Image of French President Emmanuel Macron.
Credit: Victor Velter/Shutterstock.com
After a week of riots following the death of a 17-year-old boy in the Paris suburb of Nanterre, French President Emmanuel Macron headed a meeting at the Elysée Palace.
This Tuesday, July 4, the Head of State invited the mayors of the Paris municipalities most affected by the recent violence to reaffirm his support, understand the reasons for such a conflagration, and draw the first conclusions.
‘The peak that we have experienced in recent days has passed. Even if calm has returned, I consider that we cannot act as if nothing has happened’, argued the President.
Macron promised to approve an emergency law
While tensions appear to have stalled as the days go by. Macron promised to approve an emergency law that could be used to ‘rebuild much faster’.
A balance sheet presented by the Ministry of the Interior reported that in one week, 12,202 vehicles were burned. A total of 1,105 buildings were burned or damaged and 209 police and gendarmerie premises were attacked. From post offices to supermarkets, libraries and schools, no type of building, public or private, has been spared.

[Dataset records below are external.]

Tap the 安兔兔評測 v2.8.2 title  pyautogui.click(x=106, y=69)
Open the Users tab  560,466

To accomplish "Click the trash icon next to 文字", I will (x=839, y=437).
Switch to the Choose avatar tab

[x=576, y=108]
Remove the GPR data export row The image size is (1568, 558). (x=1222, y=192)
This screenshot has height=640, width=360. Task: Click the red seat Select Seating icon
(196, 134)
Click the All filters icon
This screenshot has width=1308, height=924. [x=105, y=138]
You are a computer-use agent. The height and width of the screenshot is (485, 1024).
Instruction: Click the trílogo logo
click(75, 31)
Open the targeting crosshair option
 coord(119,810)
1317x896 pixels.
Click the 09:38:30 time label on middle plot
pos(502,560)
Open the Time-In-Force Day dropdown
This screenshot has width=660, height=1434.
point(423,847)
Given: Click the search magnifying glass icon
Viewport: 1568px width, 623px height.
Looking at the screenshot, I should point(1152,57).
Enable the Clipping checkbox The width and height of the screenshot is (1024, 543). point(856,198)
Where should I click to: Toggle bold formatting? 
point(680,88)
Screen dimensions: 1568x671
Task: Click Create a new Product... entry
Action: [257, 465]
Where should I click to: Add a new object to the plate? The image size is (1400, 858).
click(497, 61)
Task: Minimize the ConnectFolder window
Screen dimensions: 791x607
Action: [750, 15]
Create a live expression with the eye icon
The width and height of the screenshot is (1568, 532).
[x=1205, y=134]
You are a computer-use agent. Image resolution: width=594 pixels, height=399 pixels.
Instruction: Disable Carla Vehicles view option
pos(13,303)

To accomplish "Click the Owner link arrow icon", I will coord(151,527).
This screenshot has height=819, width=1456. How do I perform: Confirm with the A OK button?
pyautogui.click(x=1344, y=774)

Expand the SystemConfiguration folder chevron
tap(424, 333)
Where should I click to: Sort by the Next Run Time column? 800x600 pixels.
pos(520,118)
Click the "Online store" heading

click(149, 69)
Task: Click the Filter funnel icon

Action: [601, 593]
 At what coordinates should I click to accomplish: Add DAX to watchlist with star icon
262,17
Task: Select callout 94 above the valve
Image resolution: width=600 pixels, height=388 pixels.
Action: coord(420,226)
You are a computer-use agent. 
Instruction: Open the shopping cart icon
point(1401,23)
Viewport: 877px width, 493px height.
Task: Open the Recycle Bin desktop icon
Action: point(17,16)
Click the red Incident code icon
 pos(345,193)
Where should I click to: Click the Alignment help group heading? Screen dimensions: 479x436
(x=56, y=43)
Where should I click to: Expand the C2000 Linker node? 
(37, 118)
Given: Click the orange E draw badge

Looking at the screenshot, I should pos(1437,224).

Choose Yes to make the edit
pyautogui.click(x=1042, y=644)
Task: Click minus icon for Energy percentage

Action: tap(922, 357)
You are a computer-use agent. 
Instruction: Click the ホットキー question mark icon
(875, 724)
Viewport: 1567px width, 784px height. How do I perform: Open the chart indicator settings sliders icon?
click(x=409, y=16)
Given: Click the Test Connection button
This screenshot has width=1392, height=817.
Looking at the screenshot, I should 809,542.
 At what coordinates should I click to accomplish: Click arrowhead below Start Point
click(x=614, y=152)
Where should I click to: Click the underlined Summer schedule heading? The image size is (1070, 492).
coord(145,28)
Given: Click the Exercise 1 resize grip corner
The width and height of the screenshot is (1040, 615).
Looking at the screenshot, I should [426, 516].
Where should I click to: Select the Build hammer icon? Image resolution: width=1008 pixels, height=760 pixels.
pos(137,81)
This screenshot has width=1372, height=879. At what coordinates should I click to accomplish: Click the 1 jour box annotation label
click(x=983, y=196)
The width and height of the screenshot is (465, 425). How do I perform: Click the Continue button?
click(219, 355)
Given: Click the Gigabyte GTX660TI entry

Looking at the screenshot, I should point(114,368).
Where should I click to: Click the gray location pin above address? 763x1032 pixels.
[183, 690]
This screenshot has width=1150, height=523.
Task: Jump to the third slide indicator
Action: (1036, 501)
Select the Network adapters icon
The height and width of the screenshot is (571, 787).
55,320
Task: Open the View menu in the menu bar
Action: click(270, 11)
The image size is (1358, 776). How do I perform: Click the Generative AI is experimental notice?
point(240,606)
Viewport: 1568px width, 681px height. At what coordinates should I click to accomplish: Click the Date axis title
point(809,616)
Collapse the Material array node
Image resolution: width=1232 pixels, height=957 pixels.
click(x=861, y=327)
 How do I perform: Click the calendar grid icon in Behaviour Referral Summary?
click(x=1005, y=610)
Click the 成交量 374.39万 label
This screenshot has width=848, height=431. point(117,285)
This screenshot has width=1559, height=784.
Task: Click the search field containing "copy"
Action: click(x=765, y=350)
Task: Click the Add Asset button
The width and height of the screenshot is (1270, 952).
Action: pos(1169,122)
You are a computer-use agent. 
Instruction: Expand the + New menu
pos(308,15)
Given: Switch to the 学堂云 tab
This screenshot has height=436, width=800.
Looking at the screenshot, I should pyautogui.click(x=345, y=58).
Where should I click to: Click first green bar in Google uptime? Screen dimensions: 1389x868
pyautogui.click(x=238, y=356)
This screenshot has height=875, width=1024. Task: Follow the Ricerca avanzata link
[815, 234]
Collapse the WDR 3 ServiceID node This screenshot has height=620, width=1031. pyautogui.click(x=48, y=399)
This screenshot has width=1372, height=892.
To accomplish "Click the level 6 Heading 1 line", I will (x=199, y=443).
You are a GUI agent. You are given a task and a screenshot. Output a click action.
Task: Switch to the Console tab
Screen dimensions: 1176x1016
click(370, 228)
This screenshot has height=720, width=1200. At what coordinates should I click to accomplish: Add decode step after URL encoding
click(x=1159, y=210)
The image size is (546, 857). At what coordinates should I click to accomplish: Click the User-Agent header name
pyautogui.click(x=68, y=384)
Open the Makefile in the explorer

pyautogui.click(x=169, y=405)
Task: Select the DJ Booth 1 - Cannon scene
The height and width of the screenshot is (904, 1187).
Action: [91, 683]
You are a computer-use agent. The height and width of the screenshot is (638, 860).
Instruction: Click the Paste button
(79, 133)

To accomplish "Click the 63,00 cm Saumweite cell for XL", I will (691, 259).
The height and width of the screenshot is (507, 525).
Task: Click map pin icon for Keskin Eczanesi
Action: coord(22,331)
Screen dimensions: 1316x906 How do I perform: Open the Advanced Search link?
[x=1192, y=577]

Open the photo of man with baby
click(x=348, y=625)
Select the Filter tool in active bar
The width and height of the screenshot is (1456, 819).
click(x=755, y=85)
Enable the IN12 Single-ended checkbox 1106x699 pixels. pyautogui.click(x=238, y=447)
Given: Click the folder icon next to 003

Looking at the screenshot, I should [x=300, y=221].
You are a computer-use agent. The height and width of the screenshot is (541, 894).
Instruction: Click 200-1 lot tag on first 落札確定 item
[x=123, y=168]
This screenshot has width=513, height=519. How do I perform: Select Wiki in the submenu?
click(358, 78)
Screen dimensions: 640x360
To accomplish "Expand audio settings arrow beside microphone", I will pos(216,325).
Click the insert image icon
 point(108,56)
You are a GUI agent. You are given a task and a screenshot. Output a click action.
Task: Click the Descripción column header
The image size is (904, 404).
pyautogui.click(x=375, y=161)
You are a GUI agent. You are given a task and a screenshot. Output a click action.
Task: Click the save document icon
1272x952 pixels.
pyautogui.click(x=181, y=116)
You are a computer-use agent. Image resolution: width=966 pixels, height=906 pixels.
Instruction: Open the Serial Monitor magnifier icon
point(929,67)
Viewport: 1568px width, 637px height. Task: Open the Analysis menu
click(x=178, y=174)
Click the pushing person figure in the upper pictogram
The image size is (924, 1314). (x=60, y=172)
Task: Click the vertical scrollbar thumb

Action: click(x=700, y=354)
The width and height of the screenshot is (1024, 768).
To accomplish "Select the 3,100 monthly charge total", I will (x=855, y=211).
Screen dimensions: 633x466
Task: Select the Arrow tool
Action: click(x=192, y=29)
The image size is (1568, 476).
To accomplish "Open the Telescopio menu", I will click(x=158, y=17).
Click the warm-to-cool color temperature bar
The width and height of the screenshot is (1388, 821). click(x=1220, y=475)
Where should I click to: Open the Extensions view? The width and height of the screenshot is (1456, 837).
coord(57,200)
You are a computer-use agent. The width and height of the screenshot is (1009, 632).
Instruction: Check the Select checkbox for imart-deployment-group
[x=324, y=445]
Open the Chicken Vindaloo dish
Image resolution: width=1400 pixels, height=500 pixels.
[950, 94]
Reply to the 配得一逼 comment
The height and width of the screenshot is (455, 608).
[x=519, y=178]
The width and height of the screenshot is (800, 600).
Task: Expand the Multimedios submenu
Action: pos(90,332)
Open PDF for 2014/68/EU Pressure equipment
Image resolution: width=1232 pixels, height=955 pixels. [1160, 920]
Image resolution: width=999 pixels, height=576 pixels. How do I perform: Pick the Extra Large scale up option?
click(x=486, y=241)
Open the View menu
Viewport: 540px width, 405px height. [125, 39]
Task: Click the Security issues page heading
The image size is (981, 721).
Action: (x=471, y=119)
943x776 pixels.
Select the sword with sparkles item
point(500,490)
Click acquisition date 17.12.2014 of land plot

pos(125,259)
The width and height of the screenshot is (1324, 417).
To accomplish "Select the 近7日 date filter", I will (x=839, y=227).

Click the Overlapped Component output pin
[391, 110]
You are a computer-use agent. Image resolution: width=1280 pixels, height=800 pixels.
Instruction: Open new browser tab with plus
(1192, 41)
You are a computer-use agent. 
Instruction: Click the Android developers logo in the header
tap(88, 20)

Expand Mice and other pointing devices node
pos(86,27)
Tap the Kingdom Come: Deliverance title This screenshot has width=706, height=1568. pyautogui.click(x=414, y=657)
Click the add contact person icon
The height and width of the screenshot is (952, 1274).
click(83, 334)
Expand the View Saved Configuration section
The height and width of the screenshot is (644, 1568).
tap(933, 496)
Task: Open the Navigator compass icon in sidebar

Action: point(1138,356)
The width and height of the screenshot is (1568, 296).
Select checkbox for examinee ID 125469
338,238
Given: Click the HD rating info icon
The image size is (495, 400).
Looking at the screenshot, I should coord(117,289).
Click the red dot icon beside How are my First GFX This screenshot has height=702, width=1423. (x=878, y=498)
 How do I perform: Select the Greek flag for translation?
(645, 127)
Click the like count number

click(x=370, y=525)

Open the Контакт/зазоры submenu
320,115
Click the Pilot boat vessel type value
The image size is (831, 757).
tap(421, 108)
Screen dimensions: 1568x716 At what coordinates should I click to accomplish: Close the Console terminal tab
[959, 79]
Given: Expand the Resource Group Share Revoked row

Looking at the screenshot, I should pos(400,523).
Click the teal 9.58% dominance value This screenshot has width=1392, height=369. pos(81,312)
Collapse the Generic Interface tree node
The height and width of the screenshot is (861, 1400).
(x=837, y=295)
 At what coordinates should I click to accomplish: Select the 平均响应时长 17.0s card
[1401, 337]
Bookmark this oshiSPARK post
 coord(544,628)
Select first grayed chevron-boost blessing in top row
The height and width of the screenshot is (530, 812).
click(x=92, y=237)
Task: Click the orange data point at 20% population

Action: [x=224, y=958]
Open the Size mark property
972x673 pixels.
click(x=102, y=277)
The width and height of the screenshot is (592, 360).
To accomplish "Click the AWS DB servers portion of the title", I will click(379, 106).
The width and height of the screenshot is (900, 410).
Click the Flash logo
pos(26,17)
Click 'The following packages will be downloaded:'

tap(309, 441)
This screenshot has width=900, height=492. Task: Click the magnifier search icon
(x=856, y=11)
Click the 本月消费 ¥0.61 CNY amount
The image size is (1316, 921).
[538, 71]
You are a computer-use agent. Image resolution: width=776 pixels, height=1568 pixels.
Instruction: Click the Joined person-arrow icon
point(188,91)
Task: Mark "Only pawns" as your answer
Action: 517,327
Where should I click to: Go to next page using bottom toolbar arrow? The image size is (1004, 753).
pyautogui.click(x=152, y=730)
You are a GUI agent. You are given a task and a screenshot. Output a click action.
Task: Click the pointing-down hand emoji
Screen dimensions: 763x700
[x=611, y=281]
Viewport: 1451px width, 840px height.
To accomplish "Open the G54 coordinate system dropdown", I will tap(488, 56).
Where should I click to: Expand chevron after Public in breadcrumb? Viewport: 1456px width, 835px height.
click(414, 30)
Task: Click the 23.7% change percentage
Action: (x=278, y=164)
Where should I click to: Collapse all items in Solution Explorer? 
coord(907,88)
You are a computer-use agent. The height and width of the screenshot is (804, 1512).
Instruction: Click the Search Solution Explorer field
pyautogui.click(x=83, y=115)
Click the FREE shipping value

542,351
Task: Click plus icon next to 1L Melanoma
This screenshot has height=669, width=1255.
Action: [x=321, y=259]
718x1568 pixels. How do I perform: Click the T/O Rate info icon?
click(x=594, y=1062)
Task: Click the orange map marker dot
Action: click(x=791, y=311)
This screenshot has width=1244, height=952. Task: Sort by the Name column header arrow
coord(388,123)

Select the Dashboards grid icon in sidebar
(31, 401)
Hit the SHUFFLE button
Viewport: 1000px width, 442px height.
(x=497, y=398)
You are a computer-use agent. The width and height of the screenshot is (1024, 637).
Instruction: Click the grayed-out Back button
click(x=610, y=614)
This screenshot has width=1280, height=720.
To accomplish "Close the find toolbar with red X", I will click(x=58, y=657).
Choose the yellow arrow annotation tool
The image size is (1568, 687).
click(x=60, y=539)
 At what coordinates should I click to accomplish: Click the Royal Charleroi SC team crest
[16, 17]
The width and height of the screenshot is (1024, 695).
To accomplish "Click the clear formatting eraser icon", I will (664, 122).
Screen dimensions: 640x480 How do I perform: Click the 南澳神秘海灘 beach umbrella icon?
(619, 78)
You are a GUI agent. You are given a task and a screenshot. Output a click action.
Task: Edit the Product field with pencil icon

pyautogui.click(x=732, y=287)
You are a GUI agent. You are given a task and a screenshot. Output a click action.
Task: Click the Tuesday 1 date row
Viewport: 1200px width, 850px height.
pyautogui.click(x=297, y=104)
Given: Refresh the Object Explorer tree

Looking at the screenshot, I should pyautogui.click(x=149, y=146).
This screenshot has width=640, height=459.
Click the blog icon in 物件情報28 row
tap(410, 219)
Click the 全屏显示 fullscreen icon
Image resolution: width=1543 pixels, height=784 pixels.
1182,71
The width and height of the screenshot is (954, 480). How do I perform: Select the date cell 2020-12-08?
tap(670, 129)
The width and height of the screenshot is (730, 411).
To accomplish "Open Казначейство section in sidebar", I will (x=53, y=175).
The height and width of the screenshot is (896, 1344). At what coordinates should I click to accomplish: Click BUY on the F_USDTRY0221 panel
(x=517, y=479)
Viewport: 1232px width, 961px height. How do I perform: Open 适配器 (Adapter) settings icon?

Vincent Jeanbrun, the mayor of L’Haÿ-les-Roses, was one of the mayors present at the Elysée Palace. The attack on his home and family last Sunday showed that a red line had been crossed. He was one of the 302 elected officials from the 500 invited who accepted Macron’s invitation.
Macron touched on the issue of disadvantaged neighbourhoods, suggesting that it was not limited to a question of public money.
He revealed that his long-term plan included projects such as the implementation of public policies and the relationship between the State and communities. There was also housing, justice for those underage, the role of social networks, and the responsibility of parents, he added.
Not all of the attendees were convinced by Macron’s plans
Not everybody present was convinced of Macron’s proposals, especially on the left. ‘It was a moment of useful collective therapy, with a method, a roadmap, and for the first time since 2017, an outstretched hand to the mayors’, said Philippe Rio, the communist mayor of the southern Paris suburb of Grigny in the Essonne department.
‘But, I don’t come away convinced, because I was waiting for a vision, a breath that takes everyone on board. There, the President of the Republic tells us that it is a problem of method, not means. Except that we urgently need to restore public services in our municipalities’, Rio added.
Also unconvinced was Ali Rabeh, the mayor of Trappes, who during the day denounced a government that was only interested in the suburbs ‘when they burn’ and called for ‘structural changes’ in public policies.
Officials from the right received Macron’s ideas more positively
On the right, however, the reception was more positive. ‘We were on the front line. Being received in stride at the Elysee Palace is a good thing’, said Manuel Aeschlimann, the mayor of Asnières-sur-Seine.
The city councillor remained cautious though: ‘Unlike 2005, we have entered a new phase of urban guerrilla warfare. The spark can be reignited with every dramatic event’, he stressed.
Speaking after the meeting, Roger Karoutchi, the senator from Hauts-de-Seine, commented: ‘There is immediately the high mass side, as after the ‘yellow vests’, with a citizen meeting or a meeting of elected officials. There are the sentences, but we have to know when the actions will take place’.
Emmanuel Macron promised the provide the city’s mayors with a progress report by the end of the summer, as reported by lesechos.fr.